After one year, patients in the ICD group experienced a nearly 38 percent reduction in deaths compared to the group of patients who were treated with medication. In the second and third years, the ICD group had about a 25 percent reduction in deaths.

"Even though the relative benefit for the implantable defibrillators compared to drugs declined over time, the difference between the two treatment strategies – even at three years – was still very significant," Dr.
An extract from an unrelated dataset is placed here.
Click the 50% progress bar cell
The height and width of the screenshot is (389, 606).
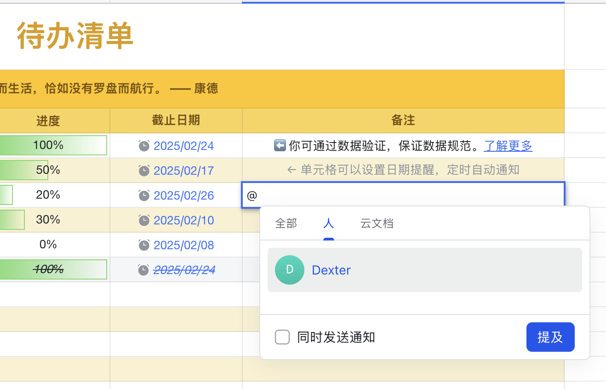tap(48, 170)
Claude Lenfant, director of the National Heart, Lung and Blood Institute, said in the news release.

The trial initially was designed to recruit 1,200 patients, but the Data and Safety Monitoring Board recommended that the study be stopped on April 7, after only 1,016 patients had been enrolled.

Enrollment of new patients stopped immediately, and the data were presented to AVID investigators on April 9-10. At that time, investigators began informing participants of the results.

A clinical trial is designed to have periodic review of the data so that the trial can be stopped as soon as the objective is reached, Wathen said.

The results of the AVID trial illustrate the need for randomized clinical trials to determine the best therapy, Wathen said.

"Prior to this study, many physicians thought they knew what was best, and we now know that half of them were wrong," Wathen said. "Before the trial began, a poll of cardiologists was conducted that found about half of them believed that drugs would be more effective than the device. So this points up the extreme importance of randomized clinical trials."